Sunday, September 11, 2011

9/11

This morning we turned on the TV to see the shows dedicated to the 10 year anniversary of 9/11. It brought me back to that day. As most people that were old enough to remember, I will never forget it.
It was exactly a month after my husband and I got married. I woke up in the morning in my normal routine. He was at work, I grabbed a bowl of cereal and turned on the TV to watch my usual shows. The first thing I saw was one of the twin towers with smoke coming out of it. They were saying they thought a small plane hit the building, there was a lot of confusion, the idea of terrorists wasn't there yet, at least not spoken. The feeling in the pit of my stomach when that 2nd plane hit is something I will never forget. The reporters went silent for a moment, everyone was just stunned. We were attacked. Then they started talking about the plane that crashed that they thought was headed to the pentagon. It made me, and I'm sure lots of other people, wonder what would happen next. How many more of these could there be, how many more places could be attacked, who did it and why? The scenes of people walking around the area covered in ash and debris were so surreal, something you see on the news in other countries that are seemingly at war, not something that you see here in America. Then the first tower fell, another moment of stunned silence and then waiting and knowing that the 2nd one would fall too. The thoughts of how many people were in those buildings and in the streets below was so overwhelming.
I can say that I was not directly affected by this. I didn't know anyone that was there, I didn't even know anyone that knew anyone that was there. But yet I talk about it 10 years later and still can't hold back tears. It's a moment that my grandchildren will study in their history class, and I'll be able to tell them about where I was and what I remember from that day.
Take a moment today to think about the mothers, daughters, fathers, sons, uncles, aunts, grandparents and friends that died that day, along with all the people who have lost their lives since then protecting us and making sure that it never happens again.
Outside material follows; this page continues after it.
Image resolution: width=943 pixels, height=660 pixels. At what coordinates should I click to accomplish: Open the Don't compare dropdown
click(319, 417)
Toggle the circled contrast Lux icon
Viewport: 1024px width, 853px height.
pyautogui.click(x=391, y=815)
Wednesday, September 7, 2011

A Round Tuit

I seem to be much more of a procrastinator than I used to be...not sure how that's possible, but it's true. The words "I should..." or "I'm going to..." and such come out of my mouth MUCH more than they should. Unfortunately most of the time it's not often that the thing I should or am going to do actually gets done. For example, I have been saying since the beginning of the summer that I want to go through the kids' toyboxes and get things organized, throw away broken toys, etc... Well, here we are, summer is over, school has started again and, you guessed it, I haven't gone through their toys. We did get their rooms more organized and have gotten a lot of other things done around here, but not that.

Growing up, my grandma always had (and still does have) these silly things called Round Tuits. It's a circular piece of paper with the word "tuit" on it. I used to roll my eyes when she'd give me one after I uttered one of the phrases I just talked about. I think I need about a hundred of those right now, not to mention another 12 hours in each day would be nice.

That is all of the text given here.